TOMOHON, Megamanado.com– Badan Pembentukan Peraturan Daerah (Bapemperda) DPRD Kota Tomohon terus memaksimalkan fungsi legislasi melalui penguatan koordinasi lintas lembaga. Komitmen tersebut diwujudkan dalam rapat koordinasi bersama Bagian Hukum Sekretariat Daerah Kota Tomohon yang digelar di Ruang Rapat 1 Kantor DPRD Kota Tomohon, Selasa (31/3/2026).
Rapat dipimpin langsung oleh Ketua Bapemperda, Ir. Feky Kosmas Rumondor, ST., dengan agenda utama sinkronisasi dan evaluasi terhadap sejumlah Rancangan Peraturan Daerah (Ranperda) yang masuk dalam prioritas pembahasan tahun 2026.
Dalam arahannya, Ketua Bapemperda Feky Rumondor menegaskan bahwa sinergi antara legislatif dan eksekutif menjadi kunci dalam melahirkan produk hukum daerah yang berkualitas, implementatif, dan tidak bertentangan dengan peraturan perundang-undangan yang lebih tinggi.

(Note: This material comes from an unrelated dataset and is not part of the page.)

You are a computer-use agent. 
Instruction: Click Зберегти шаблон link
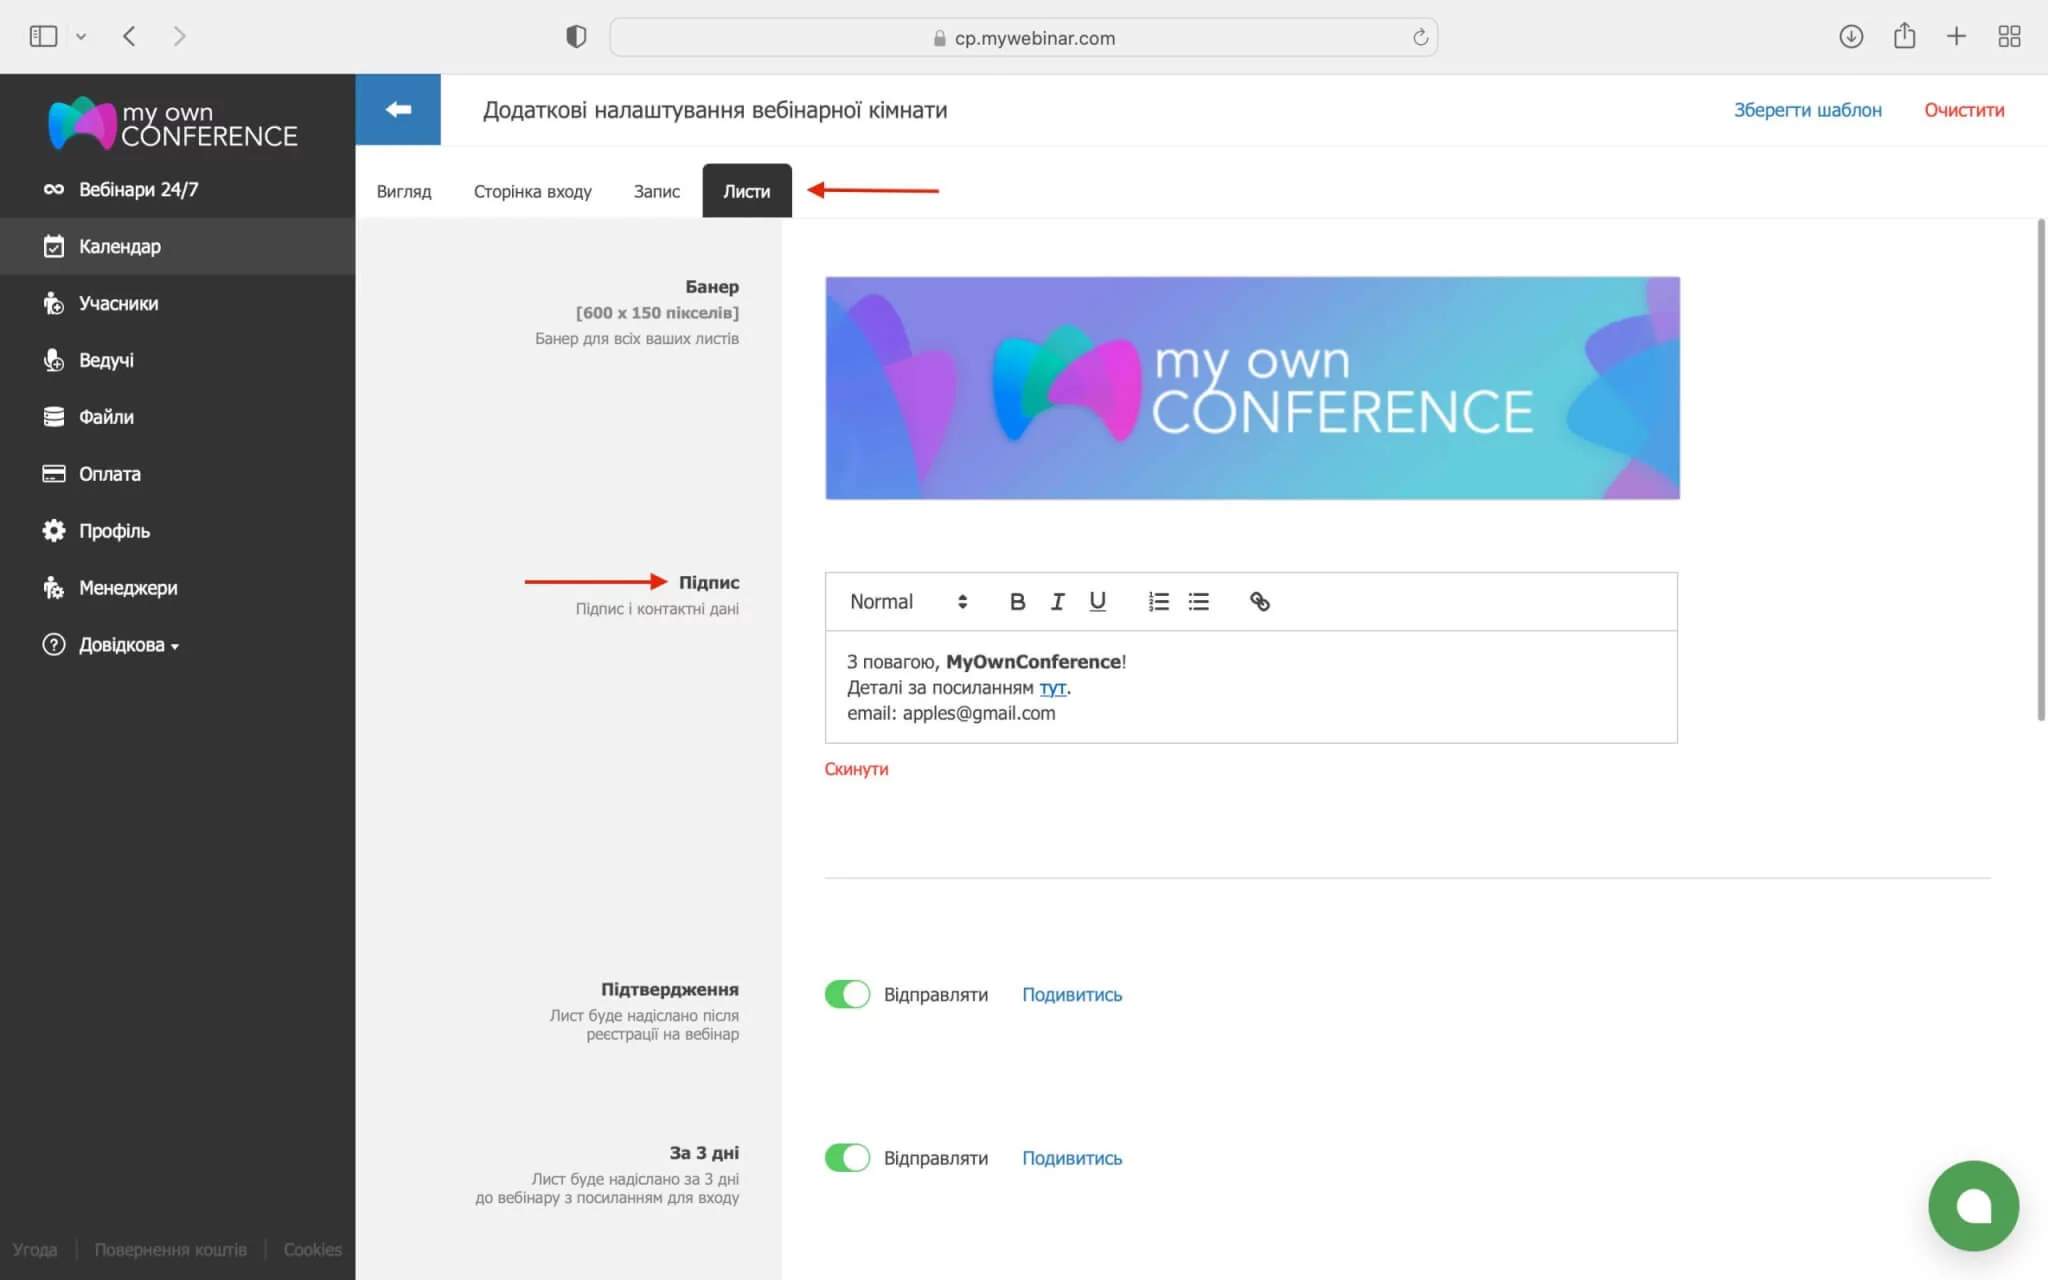point(1807,110)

“Keterlibatan Bagian Hukum Setda sangat penting untuk memastikan setiap Ranperda memiliki landasan yuridis yang kuat serta relevan dengan kebutuhan masyarakat,” ujar Rumondor.
Ia menambahkan, DPRD melalui Bapemperda berkomitmen menghadirkan regulasi yang tidak hanya memenuhi aspek formal, tetapi juga memberikan dampak nyata terhadap peningkatan kesejahteraan masyarakat Kota Tomohon.
Rapat koordinasi ini dihadiri oleh jajaran pimpinan dan anggota Bapemperda, di antaranya Wakil Ketua Abraham Arturo Wakas, S.Si., M.Ak., serta anggota Syalom Christy Mokorimban, SE., Djemmy Jerry Sundah, SE., Joice Fanda Poluan, Jeane D’Arc Paula Mamahit, dan Vonny Mongdong.
Selain itu, turut hadir Sekretaris DPRD Kota Tomohon bersama jajaran staf sekretariat serta tenaga ahli Bapemperda yang memberikan pandangan dari sisi akademis dan teknis guna memperkaya pembahasan.
Kehadiran lengkap unsur pendukung tersebut mencerminkan keseriusan DPRD dalam mengawal proses pembentukan peraturan daerah agar berjalan optimal dan sesuai tahapan yang telah ditetapkan.
Dalam diskusi yang berlangsung dinamis, peserta rapat membedah sejumlah poin krusial dalam draf Ranperda, termasuk aspek harmonisasi, sinkronisasi, serta kesiapan materi sebelum memasuki tahapan fasilitasi di tingkat provinsi maupun pemerintah pusat.
Langkah ini dinilai strategis untuk meminimalisir potensi kendala administratif maupun substansial di kemudian hari, sekaligus memastikan setiap regulasi yang dihasilkan memiliki kepastian hukum yang kuat dan mudah diimplementasikan.
Sekretariat DPRD Kota Tomohon juga memastikan seluruh dukungan administratif dan teknis berjalan lancar, sehingga target Program Pembentukan Peraturan Daerah (Propemperda) Tahun 2026 dapat tercapai sesuai perencanaan.
Melalui rapat koordinasi ini, Bapemperda DPRD Kota Tomohon berharap dapat melahirkan produk hukum daerah yang progresif, adaptif terhadap perkembangan, serta mampu mendukung visi pembangunan daerah.
Upaya ini sekaligus menjadi bagian dari komitmen bersama dalam mewujudkan Kota Tomohon sebagai daerah yang semakin maju, tertib regulasi, dan berdaya saing di tingkat regional maupun nasional.